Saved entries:
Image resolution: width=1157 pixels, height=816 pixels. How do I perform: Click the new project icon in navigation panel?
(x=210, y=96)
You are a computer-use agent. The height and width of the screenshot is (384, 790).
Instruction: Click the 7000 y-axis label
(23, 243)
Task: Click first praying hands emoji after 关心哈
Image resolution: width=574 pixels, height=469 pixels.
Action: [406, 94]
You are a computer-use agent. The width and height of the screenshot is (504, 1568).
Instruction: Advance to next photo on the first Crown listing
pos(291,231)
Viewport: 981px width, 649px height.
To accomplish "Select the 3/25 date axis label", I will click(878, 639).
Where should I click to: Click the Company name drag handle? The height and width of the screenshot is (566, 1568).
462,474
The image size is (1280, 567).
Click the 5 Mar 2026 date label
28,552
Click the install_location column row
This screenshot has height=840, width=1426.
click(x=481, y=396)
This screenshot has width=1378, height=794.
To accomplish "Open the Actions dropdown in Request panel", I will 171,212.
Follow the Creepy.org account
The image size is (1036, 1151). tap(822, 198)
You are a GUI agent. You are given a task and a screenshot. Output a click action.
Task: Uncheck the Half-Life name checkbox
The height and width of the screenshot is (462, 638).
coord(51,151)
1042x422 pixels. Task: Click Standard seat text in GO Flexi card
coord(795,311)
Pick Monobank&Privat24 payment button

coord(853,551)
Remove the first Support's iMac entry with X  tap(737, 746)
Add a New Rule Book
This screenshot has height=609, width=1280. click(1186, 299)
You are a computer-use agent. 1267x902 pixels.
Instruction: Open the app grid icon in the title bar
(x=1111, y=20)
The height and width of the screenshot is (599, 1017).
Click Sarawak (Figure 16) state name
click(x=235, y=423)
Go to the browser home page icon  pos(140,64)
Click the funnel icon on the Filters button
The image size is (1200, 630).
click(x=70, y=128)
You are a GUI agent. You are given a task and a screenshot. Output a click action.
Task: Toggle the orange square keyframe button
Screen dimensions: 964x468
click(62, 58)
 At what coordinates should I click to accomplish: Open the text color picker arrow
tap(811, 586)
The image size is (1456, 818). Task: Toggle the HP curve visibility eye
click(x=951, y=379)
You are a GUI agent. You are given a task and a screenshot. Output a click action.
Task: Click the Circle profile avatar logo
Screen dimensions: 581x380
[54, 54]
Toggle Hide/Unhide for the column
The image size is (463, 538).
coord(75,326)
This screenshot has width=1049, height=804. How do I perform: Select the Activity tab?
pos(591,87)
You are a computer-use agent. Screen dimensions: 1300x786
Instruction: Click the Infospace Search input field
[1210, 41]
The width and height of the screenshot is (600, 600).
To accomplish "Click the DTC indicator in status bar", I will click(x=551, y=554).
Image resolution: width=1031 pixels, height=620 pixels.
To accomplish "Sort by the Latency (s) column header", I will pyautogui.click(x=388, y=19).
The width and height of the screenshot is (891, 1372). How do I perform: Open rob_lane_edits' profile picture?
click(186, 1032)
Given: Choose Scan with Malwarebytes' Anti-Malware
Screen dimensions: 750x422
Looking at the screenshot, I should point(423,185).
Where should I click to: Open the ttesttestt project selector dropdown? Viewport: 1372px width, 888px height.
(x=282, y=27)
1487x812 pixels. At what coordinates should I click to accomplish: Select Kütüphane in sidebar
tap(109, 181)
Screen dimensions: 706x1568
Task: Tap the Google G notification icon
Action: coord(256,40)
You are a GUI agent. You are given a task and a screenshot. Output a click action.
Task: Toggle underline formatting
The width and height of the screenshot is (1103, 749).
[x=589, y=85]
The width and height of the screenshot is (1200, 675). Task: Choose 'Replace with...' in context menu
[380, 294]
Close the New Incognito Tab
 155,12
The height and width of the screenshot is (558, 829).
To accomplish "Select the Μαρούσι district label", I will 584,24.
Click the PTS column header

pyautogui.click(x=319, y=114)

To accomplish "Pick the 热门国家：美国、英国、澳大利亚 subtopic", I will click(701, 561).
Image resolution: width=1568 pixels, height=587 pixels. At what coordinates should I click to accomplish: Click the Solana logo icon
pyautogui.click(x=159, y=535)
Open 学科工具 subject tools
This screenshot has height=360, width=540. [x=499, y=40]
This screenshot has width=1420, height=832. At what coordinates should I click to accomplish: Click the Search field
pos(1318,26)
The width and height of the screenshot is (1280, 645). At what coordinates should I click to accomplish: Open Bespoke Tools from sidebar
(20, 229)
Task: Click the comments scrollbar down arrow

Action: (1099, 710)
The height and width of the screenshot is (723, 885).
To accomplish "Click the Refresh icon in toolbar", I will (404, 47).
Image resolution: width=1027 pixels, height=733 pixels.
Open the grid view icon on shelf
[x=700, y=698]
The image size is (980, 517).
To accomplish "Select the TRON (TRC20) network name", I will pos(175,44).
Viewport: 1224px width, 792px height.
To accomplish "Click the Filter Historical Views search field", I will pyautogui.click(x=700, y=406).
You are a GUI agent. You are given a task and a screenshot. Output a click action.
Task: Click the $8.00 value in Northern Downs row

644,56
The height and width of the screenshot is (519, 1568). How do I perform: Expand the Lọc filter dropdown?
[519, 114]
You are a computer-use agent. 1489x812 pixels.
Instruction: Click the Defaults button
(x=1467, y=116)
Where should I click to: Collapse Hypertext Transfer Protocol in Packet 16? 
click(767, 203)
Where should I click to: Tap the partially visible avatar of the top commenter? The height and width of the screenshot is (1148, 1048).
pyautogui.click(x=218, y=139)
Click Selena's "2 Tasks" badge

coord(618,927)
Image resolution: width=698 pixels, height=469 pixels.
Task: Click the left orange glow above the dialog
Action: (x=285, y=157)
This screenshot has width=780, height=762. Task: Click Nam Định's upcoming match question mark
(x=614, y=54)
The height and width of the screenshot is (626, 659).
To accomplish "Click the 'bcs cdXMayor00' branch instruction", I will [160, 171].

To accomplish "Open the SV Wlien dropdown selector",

[TRY IT]
Wherever "computer" appears in a line of the entries, copy that line.

[RESULT FOR THIS EXERCISE]
You are a computer-use agent. The height and width of the screenshot is (384, 790).
You are a computer-use agent. The width and height of the screenshot is (504, 1568).
You are a computer-use agent. 1267x902 pixels.
You are a computer-use agent. Screen dimensions: 1300x786
You are a computer-use agent. 1489x812 pixels.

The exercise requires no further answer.